COSO, Deloitte offer AI risk management guide

Accounting

The Committee of Sponsoring Organizations of the Treadway Commission has teamed up with Deloitte on a new guide to help organizations combine their risk management efforts with their artificial intelligence initiatives.

COSO and Deloitte released Realize the Full Potential of Artificial Intelligence on Wednesday, with advice on ways to combine the COSO Enterprise Risk Management framework with Deloitte’s Trustworthy AI Framework to provide governance, risk management and oversight strategies and structures to help realize the potential of human beings working with AI technology.

The guidance comes at a time when artificial intelligence has become a pervasive part of everyday life, showing up more and more whenever people try to write emails and documents, with the suggested wording and spelling appearing on-screen before they can finish typing in a complete thought, and messages being sent that often have little to do with what the writer intended to communicate. That can open up risks for an organization, as can controversial uses of AI that seem to erode privacy and legal protections, and accountants may be able to help organizations deal with setting up the necessary controls.
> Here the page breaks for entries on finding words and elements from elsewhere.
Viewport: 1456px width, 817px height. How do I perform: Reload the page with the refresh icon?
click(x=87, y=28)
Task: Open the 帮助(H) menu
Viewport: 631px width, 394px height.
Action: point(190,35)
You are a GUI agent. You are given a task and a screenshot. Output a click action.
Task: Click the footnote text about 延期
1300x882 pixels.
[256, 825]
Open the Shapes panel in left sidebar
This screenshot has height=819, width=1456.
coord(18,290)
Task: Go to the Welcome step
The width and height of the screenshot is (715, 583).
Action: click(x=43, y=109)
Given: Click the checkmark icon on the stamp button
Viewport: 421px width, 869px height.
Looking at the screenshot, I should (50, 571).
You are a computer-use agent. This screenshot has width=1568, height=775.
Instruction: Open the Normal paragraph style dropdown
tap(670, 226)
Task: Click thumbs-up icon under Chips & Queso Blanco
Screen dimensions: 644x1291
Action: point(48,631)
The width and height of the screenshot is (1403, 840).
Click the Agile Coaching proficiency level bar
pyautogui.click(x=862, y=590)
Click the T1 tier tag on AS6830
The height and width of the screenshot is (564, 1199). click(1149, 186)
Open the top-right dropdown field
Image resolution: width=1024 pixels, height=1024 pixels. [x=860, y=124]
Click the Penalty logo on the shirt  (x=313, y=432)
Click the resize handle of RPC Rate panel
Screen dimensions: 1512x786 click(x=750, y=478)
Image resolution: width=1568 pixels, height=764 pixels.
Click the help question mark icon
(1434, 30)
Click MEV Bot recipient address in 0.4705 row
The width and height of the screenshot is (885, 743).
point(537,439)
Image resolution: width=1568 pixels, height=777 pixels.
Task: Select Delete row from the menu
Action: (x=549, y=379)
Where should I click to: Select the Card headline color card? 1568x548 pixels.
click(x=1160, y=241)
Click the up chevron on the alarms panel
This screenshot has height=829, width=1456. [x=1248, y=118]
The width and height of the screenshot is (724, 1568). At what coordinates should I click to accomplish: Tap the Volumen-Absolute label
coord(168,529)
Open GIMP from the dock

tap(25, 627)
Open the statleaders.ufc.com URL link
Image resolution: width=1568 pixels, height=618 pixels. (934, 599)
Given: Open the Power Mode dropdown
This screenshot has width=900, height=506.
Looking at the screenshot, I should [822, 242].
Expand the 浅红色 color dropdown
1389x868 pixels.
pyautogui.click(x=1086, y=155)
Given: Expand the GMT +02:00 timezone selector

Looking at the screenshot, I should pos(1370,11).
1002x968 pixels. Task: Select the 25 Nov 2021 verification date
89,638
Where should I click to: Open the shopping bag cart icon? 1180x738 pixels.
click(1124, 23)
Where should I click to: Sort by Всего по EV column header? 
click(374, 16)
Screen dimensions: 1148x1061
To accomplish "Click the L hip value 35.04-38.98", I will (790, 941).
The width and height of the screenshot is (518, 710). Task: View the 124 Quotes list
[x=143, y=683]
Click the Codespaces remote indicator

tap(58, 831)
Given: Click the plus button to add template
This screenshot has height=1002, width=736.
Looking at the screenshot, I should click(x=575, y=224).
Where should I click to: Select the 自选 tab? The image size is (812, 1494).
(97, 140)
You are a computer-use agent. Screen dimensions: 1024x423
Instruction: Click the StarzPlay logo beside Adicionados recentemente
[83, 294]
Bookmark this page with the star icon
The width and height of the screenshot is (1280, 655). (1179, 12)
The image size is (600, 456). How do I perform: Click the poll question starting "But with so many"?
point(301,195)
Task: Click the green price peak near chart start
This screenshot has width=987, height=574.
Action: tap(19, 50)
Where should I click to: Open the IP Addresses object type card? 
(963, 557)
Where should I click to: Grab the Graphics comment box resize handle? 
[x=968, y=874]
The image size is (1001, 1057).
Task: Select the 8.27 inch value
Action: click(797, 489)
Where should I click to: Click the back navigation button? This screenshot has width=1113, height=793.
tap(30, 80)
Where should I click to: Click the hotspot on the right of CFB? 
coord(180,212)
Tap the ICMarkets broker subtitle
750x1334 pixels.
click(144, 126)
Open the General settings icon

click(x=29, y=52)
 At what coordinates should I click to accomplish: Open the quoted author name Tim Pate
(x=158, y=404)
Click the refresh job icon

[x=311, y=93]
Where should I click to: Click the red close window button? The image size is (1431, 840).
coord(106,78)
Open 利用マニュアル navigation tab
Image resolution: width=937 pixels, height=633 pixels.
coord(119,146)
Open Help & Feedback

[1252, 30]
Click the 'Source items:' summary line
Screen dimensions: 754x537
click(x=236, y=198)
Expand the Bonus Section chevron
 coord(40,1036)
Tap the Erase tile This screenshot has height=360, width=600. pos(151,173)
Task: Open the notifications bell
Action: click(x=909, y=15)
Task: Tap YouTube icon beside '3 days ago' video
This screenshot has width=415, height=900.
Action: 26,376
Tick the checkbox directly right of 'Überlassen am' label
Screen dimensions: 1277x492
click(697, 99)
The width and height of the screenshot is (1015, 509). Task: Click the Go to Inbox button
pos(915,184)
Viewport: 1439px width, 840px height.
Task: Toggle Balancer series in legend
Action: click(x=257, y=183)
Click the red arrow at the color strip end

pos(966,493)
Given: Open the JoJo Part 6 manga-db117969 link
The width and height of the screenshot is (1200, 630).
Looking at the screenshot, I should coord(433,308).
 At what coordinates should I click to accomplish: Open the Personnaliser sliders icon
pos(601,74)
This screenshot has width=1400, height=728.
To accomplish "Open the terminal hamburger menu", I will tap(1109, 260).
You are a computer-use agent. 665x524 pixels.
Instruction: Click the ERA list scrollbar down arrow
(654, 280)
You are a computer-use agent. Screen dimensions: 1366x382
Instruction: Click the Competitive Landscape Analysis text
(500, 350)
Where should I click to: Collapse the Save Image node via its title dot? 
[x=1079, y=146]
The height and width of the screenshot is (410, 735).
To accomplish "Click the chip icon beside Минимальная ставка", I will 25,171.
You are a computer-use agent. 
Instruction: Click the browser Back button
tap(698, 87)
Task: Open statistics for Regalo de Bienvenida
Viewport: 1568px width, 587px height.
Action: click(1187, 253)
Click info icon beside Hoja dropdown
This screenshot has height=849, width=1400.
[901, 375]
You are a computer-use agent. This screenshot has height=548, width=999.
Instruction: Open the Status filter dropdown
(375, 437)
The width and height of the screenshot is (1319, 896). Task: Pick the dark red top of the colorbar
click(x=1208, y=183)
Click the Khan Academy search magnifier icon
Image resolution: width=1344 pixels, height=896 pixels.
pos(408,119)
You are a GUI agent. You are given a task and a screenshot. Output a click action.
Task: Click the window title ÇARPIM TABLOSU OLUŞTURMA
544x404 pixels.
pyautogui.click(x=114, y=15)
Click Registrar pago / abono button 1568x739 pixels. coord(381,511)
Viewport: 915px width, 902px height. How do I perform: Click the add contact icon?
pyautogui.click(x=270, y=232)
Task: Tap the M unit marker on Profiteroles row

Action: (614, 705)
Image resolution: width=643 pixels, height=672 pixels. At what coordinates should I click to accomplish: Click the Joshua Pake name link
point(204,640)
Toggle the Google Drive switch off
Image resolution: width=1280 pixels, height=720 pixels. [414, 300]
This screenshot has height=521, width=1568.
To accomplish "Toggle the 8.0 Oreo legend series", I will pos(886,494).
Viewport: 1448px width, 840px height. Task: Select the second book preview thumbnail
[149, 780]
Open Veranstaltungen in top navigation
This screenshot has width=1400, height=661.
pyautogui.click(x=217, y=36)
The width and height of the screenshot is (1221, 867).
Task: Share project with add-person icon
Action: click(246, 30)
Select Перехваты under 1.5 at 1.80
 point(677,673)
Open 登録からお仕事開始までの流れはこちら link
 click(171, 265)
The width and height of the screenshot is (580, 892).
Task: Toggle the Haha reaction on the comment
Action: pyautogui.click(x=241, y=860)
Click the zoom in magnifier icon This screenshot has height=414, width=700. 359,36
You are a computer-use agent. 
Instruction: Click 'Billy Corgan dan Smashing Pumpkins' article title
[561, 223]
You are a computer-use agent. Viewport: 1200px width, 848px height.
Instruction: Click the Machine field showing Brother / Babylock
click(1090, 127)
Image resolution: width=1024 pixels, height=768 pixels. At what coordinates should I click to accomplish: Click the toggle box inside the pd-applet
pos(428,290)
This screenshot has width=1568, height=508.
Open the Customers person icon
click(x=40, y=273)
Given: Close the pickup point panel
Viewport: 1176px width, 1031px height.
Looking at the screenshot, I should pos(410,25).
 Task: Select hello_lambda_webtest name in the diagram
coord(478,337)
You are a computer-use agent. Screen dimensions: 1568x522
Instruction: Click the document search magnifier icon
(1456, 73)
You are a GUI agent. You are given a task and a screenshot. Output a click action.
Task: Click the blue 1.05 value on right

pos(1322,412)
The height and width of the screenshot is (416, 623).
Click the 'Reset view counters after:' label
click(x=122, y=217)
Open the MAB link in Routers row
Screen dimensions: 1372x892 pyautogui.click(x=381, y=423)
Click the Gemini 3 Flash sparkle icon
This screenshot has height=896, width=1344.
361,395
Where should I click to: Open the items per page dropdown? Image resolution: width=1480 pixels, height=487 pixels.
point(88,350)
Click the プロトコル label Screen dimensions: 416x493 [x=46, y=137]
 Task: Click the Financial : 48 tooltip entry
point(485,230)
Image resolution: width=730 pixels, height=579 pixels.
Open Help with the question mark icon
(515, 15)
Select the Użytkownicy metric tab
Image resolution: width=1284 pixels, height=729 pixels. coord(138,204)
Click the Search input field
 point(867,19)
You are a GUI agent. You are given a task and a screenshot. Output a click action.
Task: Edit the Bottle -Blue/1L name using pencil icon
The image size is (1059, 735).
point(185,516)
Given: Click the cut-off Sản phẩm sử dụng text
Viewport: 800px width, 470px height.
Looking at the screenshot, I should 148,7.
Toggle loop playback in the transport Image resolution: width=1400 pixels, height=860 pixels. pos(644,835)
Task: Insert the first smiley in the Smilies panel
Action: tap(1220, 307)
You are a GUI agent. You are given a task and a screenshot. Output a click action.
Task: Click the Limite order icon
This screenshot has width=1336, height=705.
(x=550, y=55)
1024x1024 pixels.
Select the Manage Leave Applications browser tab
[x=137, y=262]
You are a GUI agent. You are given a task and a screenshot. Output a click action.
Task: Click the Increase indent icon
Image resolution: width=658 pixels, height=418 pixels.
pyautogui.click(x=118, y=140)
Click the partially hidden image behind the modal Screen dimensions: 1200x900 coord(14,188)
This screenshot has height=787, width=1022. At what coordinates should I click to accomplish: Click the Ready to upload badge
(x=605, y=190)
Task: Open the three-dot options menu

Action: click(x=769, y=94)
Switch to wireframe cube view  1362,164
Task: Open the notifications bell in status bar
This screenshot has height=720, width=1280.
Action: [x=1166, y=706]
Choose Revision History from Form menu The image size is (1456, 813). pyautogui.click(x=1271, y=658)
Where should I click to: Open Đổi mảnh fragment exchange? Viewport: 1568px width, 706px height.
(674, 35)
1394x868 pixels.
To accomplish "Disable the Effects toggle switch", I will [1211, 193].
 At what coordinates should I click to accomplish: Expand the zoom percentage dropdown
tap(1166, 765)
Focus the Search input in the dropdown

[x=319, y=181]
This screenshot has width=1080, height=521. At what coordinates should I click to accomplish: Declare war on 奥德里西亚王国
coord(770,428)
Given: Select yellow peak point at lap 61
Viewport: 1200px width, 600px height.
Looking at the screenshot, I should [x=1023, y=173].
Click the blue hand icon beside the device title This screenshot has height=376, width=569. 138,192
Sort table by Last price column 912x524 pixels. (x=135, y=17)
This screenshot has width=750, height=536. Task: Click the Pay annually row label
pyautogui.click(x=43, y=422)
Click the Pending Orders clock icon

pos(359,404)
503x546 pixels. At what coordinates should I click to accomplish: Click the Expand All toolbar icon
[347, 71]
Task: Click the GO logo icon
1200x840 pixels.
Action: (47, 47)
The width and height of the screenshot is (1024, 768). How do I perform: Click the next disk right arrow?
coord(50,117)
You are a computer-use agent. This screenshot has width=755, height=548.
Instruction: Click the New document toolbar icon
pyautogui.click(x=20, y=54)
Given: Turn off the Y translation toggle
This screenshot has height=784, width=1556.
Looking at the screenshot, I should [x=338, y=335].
“AI is still in the early stages of its evolution,” said COSO chairman Paul Sobel. “We are trying to focus on helping companies think beyond just a single AI implementation or project and think more holistically about the governance they need over AI in general, and how to make sure that it links with strategies and business objectives. It does create some new and different risks.”

COSO chairman Paul Sobel

Some of the possible risk factors can include cybersecurity, data risks, bias and ethics. In one survey, Deloitte found that 62% of the respondents have significant concerns about cybersecurity vulnerabilities, but only 39% are addressing those risks. The report recommends the various risks associated with AI projects should be reviewed with senior management and the board of directors of an organization.

“The guidance isn’t intended to give people specifics of the exact risks you face and exactly what you need to do because everybody’s going to implement an AI application in a different way,” said Sobel. “It’s intended to be more about how you apply those components and the principles from the ERM framework to make sure the board understands their role, executives understand their role and all the individuals who are part of it can apply risk management thinking to it.”

Accountants are increasingly turning to AI technology — whether they know it or not — to speed the processing of routine tasks, but they need to be aware of the risks. “Accountants may actually rely on artificial intelligence for some of the transactional processes of the past,” said Sobel. “It’s not necessarily going to change the accounting of the financial reporting per se, but it will change how accounting processes are conducted, which will free up time to focus on more analysis and decision making.”

Auditing software is becoming more reliant on AI technology to help spot unusual transactions that can be flagged for closer review by auditors.

“You could probably use AI to examine journal entries for anomalies that help you focus on the ones that really need attention,” said Sobel. “Payables and receivables systems will be able to develop AI. There can be a machine learning basis to evaluate whether there are any unusual provisions in smart contracts, and whether companies are fully complying with all the terms of the contracts.”